Taken together, sustained brain damage could disrupt the development of key structural and functional networks, which leads to neurological development disorders in newborns. fNIRS-based analysis of the resting-state brain network could be applied to identify abnormal features regarding brain functional development in infants with HIBD, which contributes to the pathological understanding and clinical diagnosis of the disease. There are also some limitations and suggestions given based on our results. The small sample size restricts the statistical power to a certain extent.

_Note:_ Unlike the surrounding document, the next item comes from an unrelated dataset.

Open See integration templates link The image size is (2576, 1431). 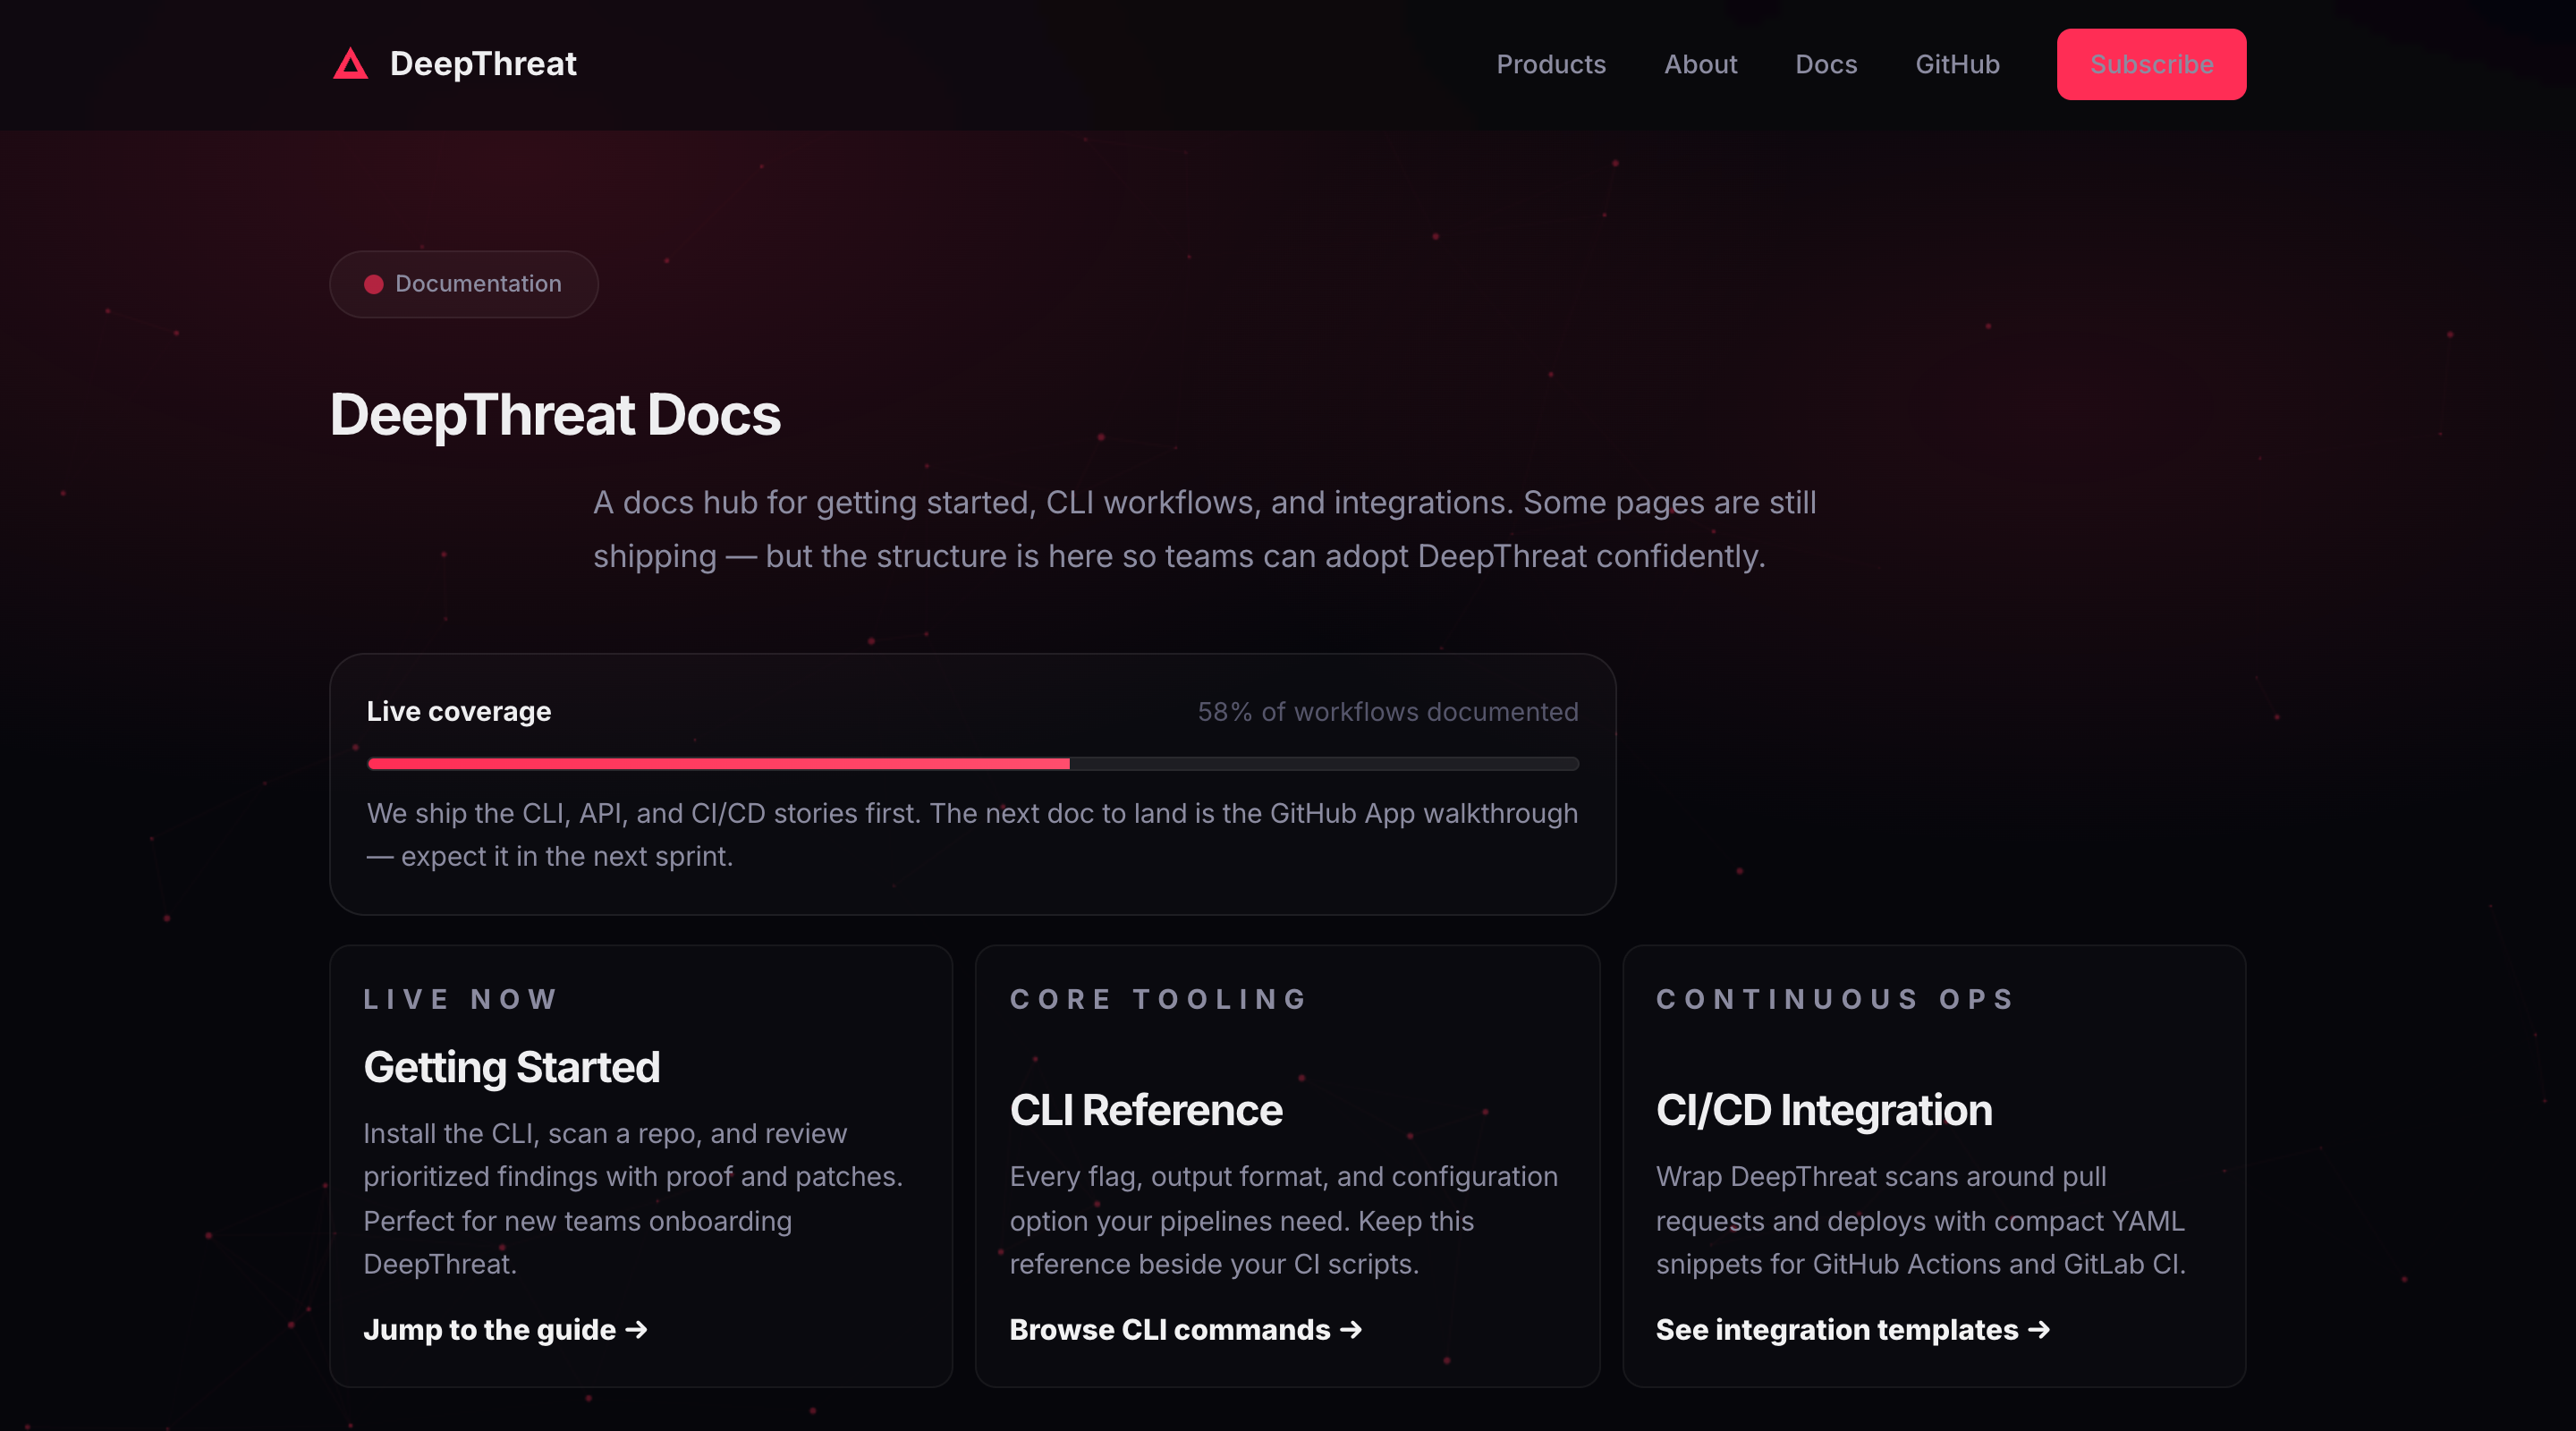(1836, 1330)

We have not made a more in-depth pathological analysis of HIBD. In future studies, fNIRS and clinical manifestations of HIBD will be combined to assess the association between the network of lesions and the core symptoms. Moreover, we expect to mine as many effective features as possible in a fixed threshold range for the needs of clinical diagnosis. The sparsity segment near 0.3 was a recommended threshold range and could be used as a reference for future research on infant brain functional connectivity.

5.

Conclusion

This is the first study to conduct fNIRS analysis of the resting-state brain network for assessing brain function levels in children with HIBD.

By exploring brain network attributes, we observed significant between-group differences in various aspects, including functional connectivity intensity, node center, and information transmission between brain regions. These findings provide a theoretical basis for the clinical characterization of mental retardation, cerebral palsy, convulsion, and cognitive dysfunction in children. Further, according to specific network defects, the extracted sensitivity index based on small-world attributes, efficiency, modularity, and node degree could be effectively applied to identify patients, which indicates that fNIRS-based analysis of the resting-state brain network could be an exciting tool for assisting in the early clinical diagnosis of HIBD. Future studies should assess the utility of this technology for other types of neonatal brain injury.